Bankers talking to the press stated that the second regulation was not official, but instituted by phone calls from CBRT to FX desks of banks.


Despite these measures slowing down the depreciation of Turkey’s currency, analysts argue that the lira remains overvalued due to prolonged efforts by central banks propping up its value. Over the past two years alone, it has fallen nearly 60% against US dollars.


Another issue adding fuel to this fire is Turkey’s record-breaking current account deficit of $24 billion during Q1 of this year. According to Fitch Ratings Senior Director Erich Arispe, financing this massive deficit will require billions more dollars – something achievable only through continued tapping into dwindling foreign currency reserves.


HSBC also highlighted Turkey’s current account deficit as one of its main vulnerabilities and predicted the lira to fall even further, potentially reaching 24 or even 27 against the dollar by year-end. Additionally, Barclays analyst Ercan Erguzel estimates that Turkey’s current account deficit will reach around $40 billion within a year and would need roughly $30 billion for financing.


Amid these concerns, it remains uncertain whether Erdogan’s economic policies can maintain stability in Turkey’s economy without significant repercussions on its currency value and investor confidence.
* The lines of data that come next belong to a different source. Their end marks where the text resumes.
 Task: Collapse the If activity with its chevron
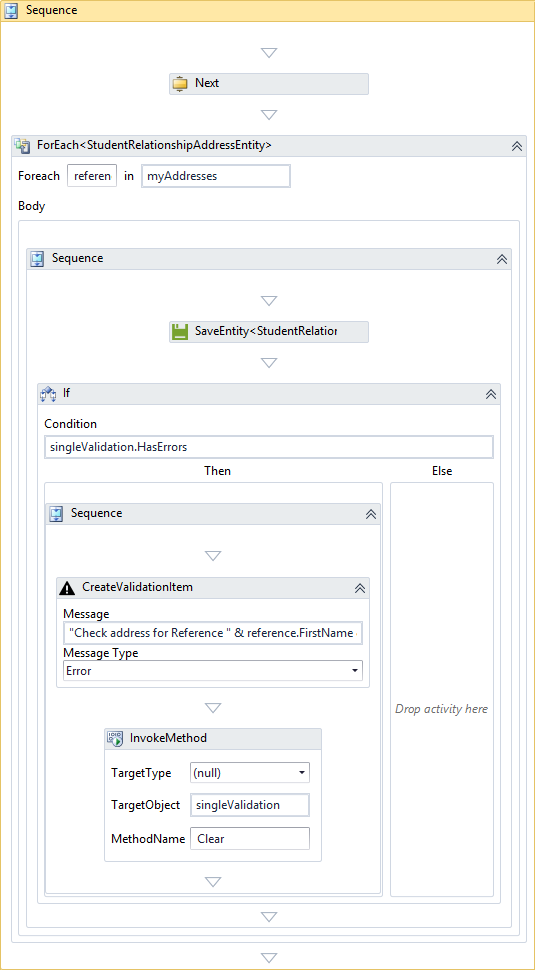click(x=491, y=393)
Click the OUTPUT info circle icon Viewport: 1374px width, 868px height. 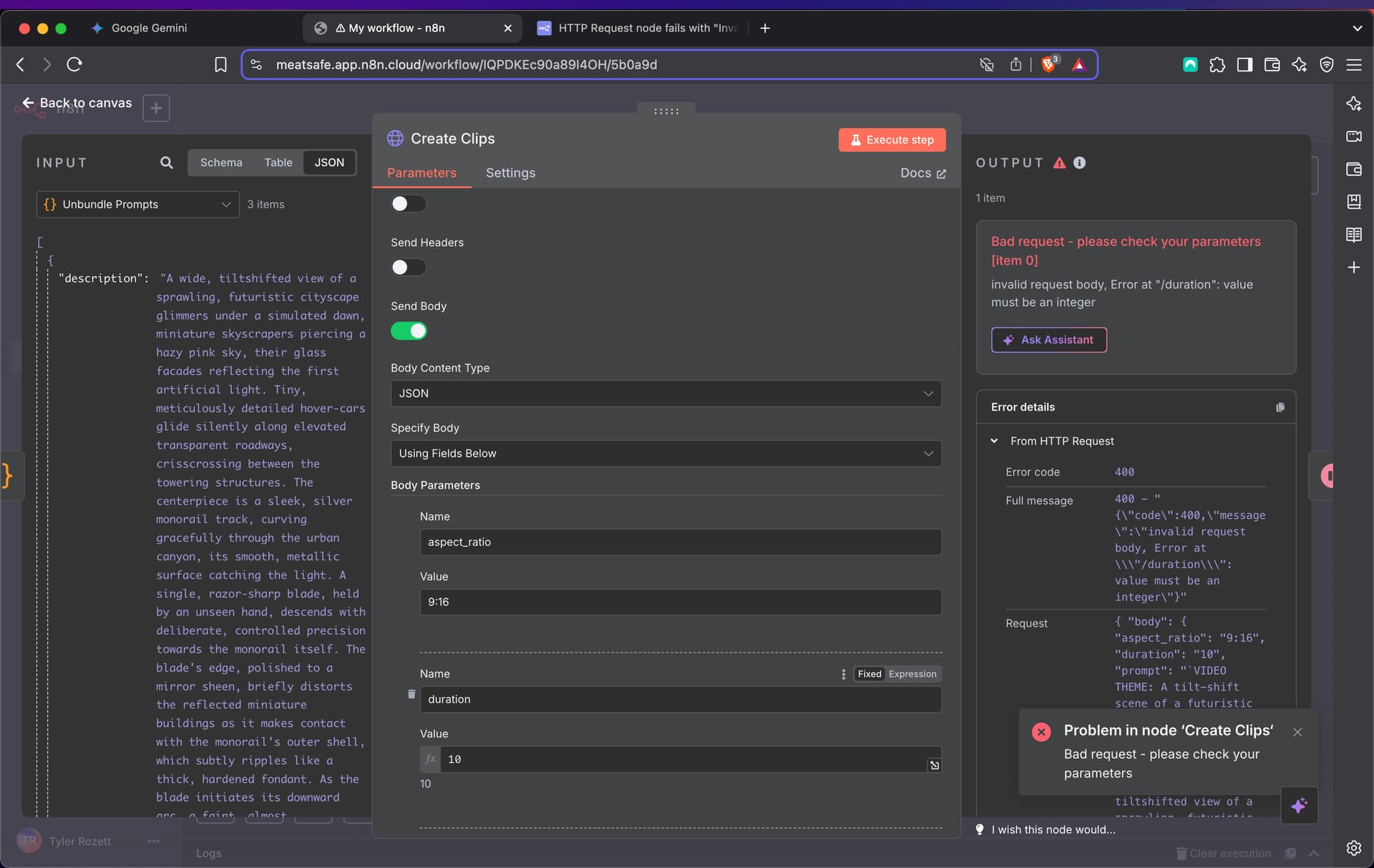1079,162
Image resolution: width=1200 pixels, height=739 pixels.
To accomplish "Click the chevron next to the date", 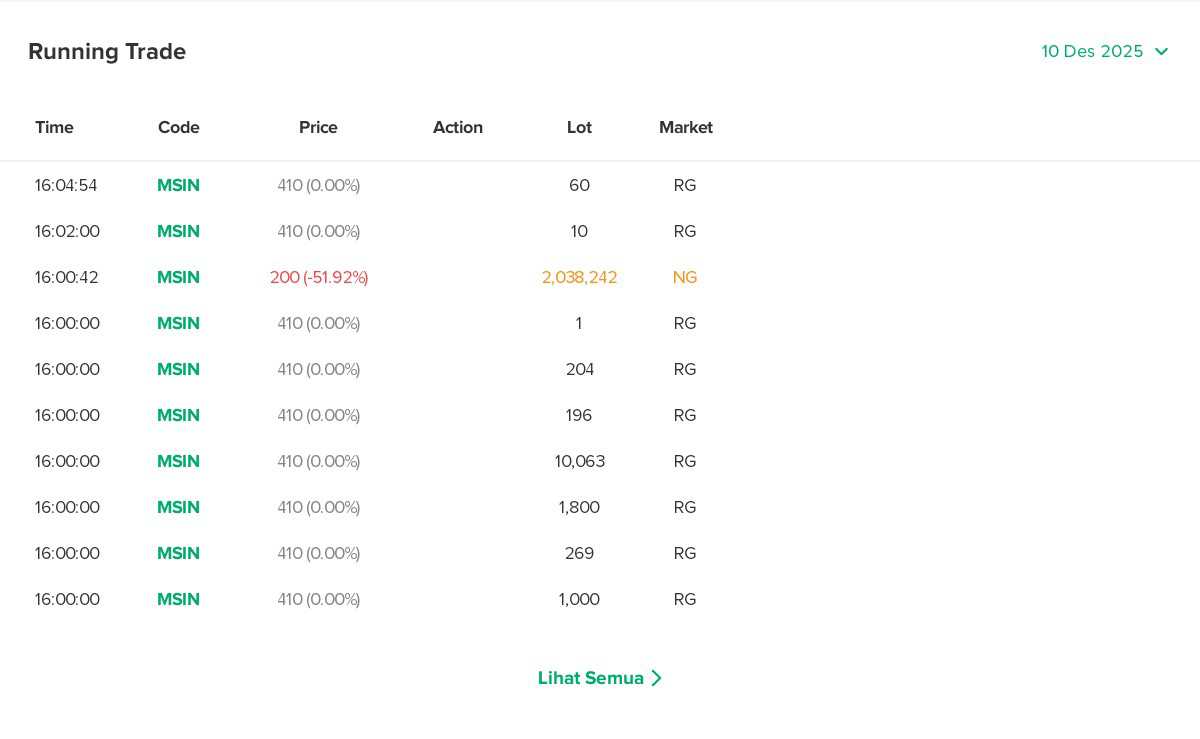I will [1161, 52].
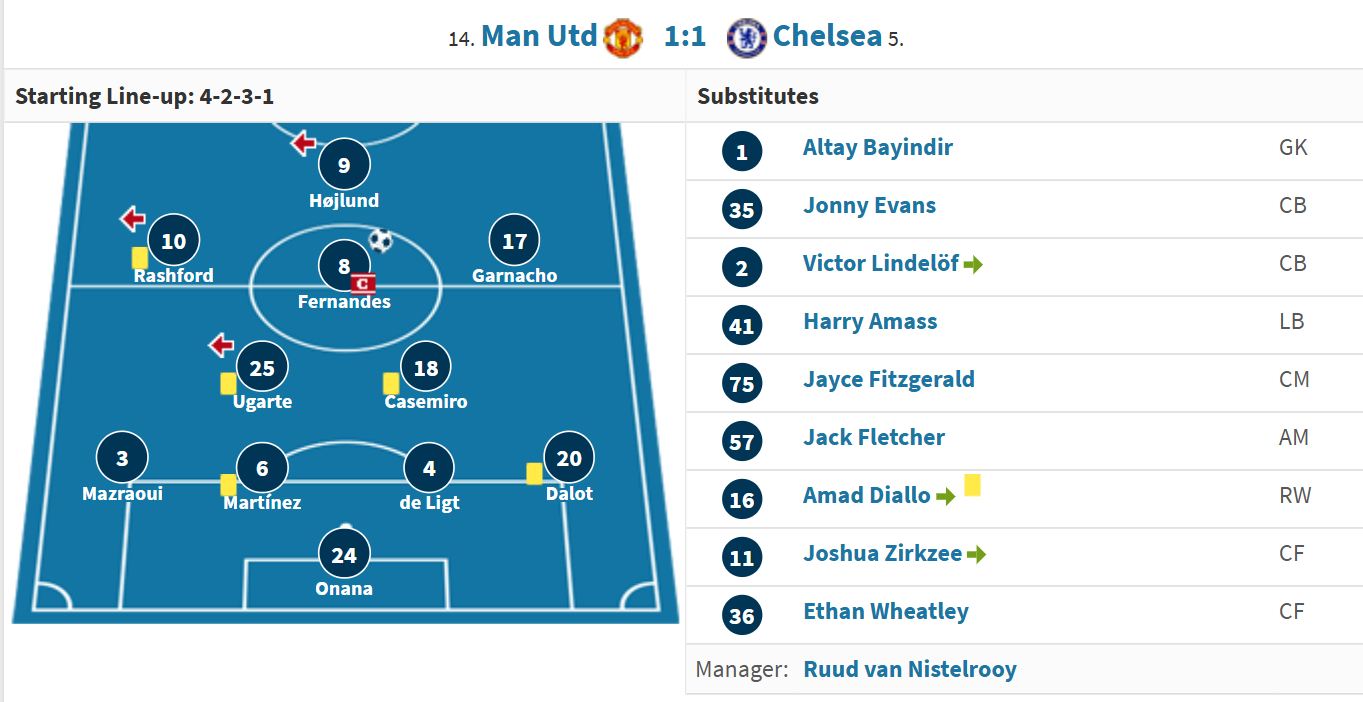Viewport: 1363px width, 702px height.
Task: Click the Chelsea club crest
Action: coord(746,38)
CBRT is probably betting that an Erdogan victory in the second of the presidential elections coupled with rising inflows from tourism will dampen FX demand, while it reconfigures its strategy.

Going forward, there are two paths for the TL. First, CBRT is proven correct and domestics stop buying FX in the summer months. In the alternative path, belief in Erdogan’s policies begetting financial disaster becomes prevalent, leading to new surges in FX demand, as a result of which Ankara may be forced to issue official currency controls.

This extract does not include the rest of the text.